Believe it or not, the jackasses behind the Briefs are actually going to graduate, leaving behind a lone 1L to keep the flame for future generations of offended Boalties. Martine White, whose ass-baring antics and goofy grin propelled him to minor stardom, is holding a write-on to choose three "articstically talented but scholastically mediocre" students, who will help him write the Briefs and clean his bathroom.
Desireable qualities include being able to put up with: 1) his cheating at video games; 2) his unrelenting ethnic music; and 3) his vast quantities of pubic hair, left throughout the house like so many dust bunnies.

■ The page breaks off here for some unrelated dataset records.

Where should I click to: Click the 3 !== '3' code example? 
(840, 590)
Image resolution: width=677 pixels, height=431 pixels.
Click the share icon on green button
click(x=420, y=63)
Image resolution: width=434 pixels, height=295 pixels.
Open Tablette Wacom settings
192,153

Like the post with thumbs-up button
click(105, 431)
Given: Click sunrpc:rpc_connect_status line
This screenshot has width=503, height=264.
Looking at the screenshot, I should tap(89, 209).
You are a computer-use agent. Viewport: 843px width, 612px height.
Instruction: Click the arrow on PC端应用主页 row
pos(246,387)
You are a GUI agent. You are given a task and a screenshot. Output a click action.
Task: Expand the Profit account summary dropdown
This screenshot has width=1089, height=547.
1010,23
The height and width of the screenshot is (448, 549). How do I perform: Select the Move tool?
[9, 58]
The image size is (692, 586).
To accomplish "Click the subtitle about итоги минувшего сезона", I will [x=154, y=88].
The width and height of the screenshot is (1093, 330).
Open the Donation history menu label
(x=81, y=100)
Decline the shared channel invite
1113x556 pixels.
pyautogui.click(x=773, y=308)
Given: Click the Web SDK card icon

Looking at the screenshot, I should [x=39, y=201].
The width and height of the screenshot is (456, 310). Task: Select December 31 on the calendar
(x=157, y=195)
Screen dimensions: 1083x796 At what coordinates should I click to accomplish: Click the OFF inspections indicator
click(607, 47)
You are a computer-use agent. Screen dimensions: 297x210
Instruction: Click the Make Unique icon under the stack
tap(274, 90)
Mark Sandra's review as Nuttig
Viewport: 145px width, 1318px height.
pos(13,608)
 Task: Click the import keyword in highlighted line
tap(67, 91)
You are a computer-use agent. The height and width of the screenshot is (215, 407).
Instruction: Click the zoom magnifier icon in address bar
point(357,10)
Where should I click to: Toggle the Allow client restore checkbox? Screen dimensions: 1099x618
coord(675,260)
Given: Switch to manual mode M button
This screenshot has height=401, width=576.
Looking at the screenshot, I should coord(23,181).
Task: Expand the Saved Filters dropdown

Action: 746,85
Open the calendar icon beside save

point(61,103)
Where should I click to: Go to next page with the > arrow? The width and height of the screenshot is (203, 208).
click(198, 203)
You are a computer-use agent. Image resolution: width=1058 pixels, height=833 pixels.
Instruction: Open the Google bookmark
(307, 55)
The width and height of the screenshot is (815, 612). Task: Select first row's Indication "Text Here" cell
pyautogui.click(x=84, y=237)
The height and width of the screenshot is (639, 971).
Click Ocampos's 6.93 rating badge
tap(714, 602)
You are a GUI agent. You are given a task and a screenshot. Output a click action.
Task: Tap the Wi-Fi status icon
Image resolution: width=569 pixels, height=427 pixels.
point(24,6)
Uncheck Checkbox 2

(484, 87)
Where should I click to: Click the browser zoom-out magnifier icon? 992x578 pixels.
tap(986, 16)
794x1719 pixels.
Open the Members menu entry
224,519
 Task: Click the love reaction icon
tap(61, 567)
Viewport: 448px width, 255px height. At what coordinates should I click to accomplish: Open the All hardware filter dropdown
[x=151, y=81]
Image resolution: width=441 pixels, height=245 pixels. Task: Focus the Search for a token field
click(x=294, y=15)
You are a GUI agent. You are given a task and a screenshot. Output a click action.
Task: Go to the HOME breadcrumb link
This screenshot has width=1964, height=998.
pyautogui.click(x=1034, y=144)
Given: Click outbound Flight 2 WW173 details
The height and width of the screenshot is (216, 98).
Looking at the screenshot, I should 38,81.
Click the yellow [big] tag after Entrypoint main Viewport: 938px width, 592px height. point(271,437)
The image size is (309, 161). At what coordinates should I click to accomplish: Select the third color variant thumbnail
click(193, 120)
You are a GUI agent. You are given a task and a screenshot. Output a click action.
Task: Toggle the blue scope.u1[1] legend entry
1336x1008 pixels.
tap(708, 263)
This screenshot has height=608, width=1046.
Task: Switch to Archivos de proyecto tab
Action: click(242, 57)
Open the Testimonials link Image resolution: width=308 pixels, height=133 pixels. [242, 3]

Naturally, writing the Briefs and living with Marty entails a major time commitment, so applicants are encouraged to forsake other extracurricular activities, like CLR and dating.
Choose from three topics:
1. Interim Dean Edley
2. The best library chair at Boalt
3. Guilt from lying to admits.
Send your submissions to [boaltbriefs@gmail.com].
Labels: Boalt Briefs, Library
2 Comments:
Monsieur Mara and his partners-in-humor were pretty darn funny.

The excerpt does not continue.